Thank you for posting this story!

mamaspark said...

just gave me the chills. It is nice to be reminded that what we do everyday impacts someone. Thanks for sharing the story!

Shelina said...

Wow - that is an amazing story. I'm sure there are lots of people out there who just haven't learned about being nice to others - but I would be afraid of those who would just take advantage of the nice ones.

jovaliquilts said...

Thanks for sharing that story. I read a Zen story once that was similar, but it was just a story and this is real life. Wow.

kjquilts said...

That's a great story!

Karen Dianne Lee said...

Wow. Now here's a story to stop and make you think (and smile).
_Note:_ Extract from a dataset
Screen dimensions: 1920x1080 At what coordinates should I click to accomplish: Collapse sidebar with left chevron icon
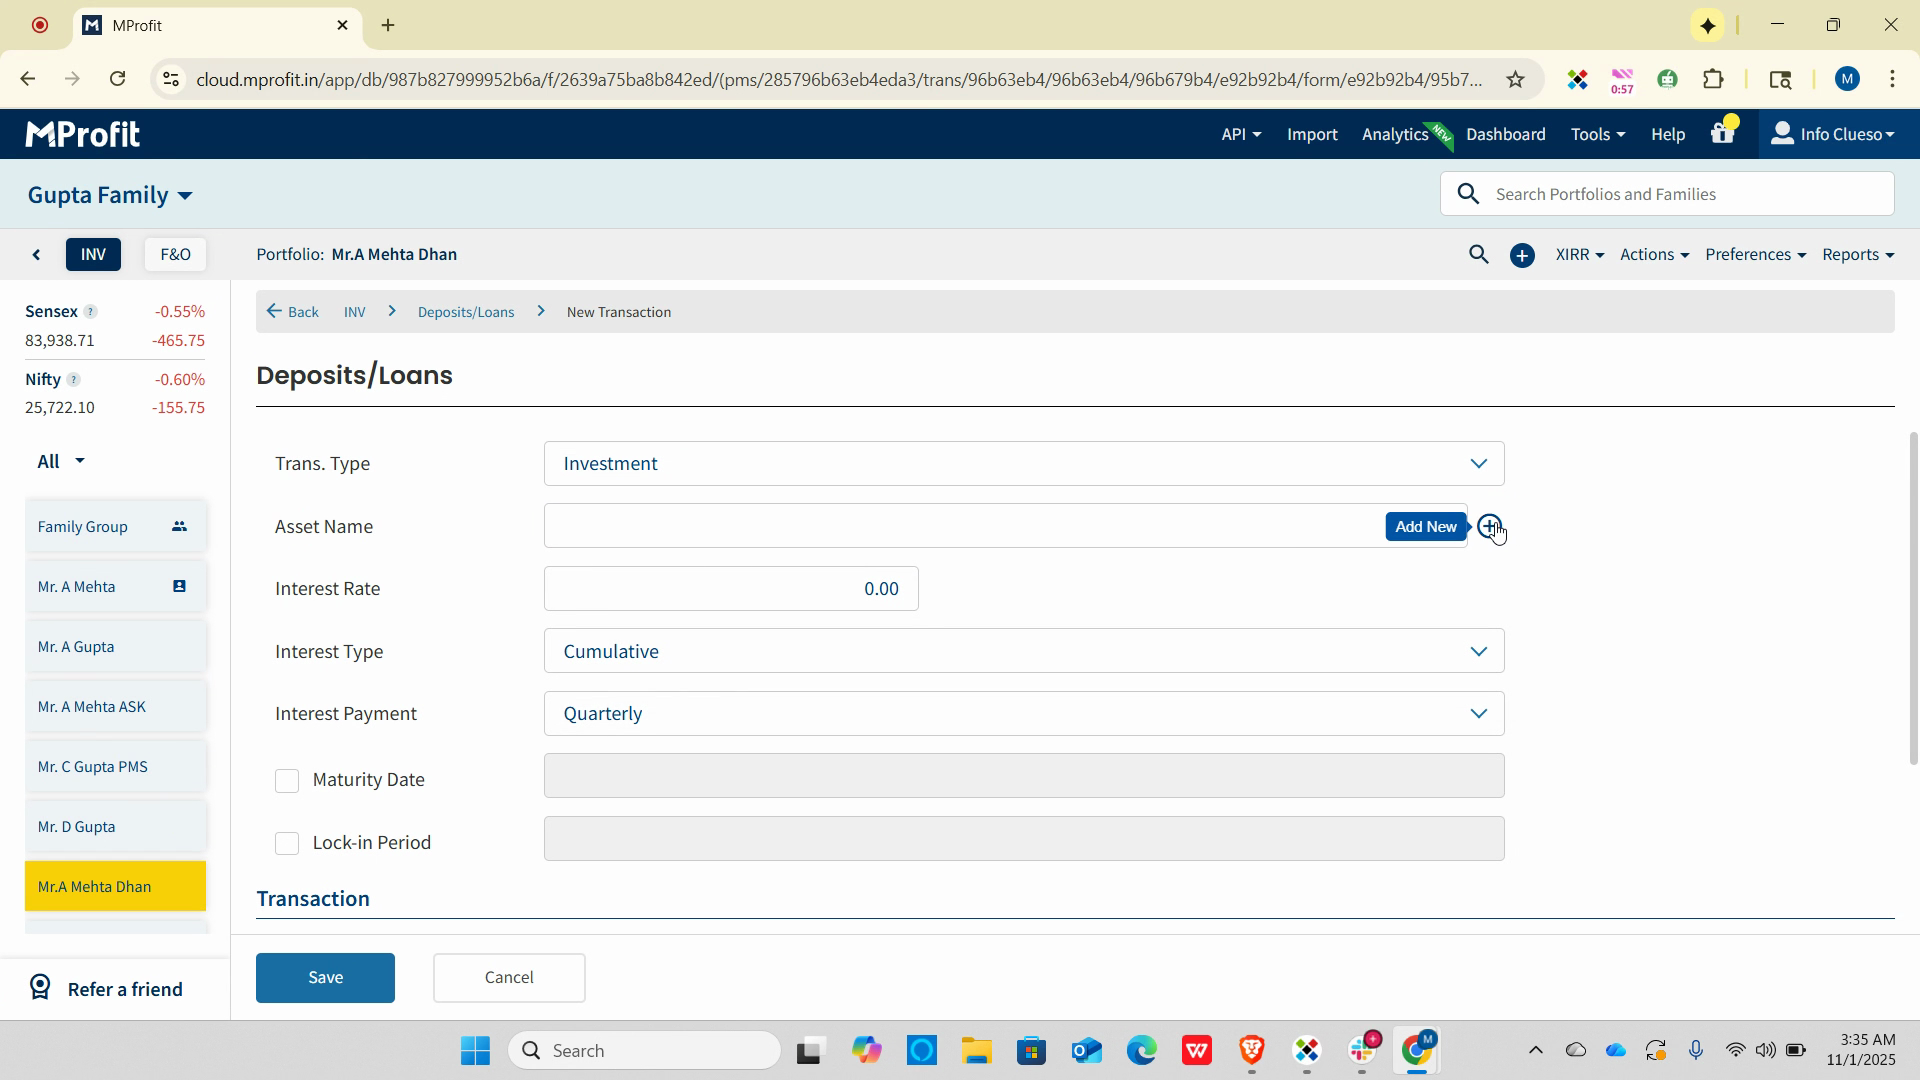(x=37, y=255)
Faith in Humanity Love, *karendianne. who is walking away with a lesson...

Quilt Memories said...

What an amazing story,I think we all tend to forget that there are more good people in this world than bad. I just wish the "good" stories were told more often.

Pam said...

Such a great story - and something that will probably make a huge difference in that kids life.

Tanya said...

This is a wonderful story and I'm going to copy it and have some of my English students read it. Thank you.

G'G'ma said...

Thank you for sharing such a "good news story". Wouldn't it be nice to hear the "rest of the story"?
I've got a good ending in my head and hope that is what happened to the young man with the knife. May God richly bless both young men.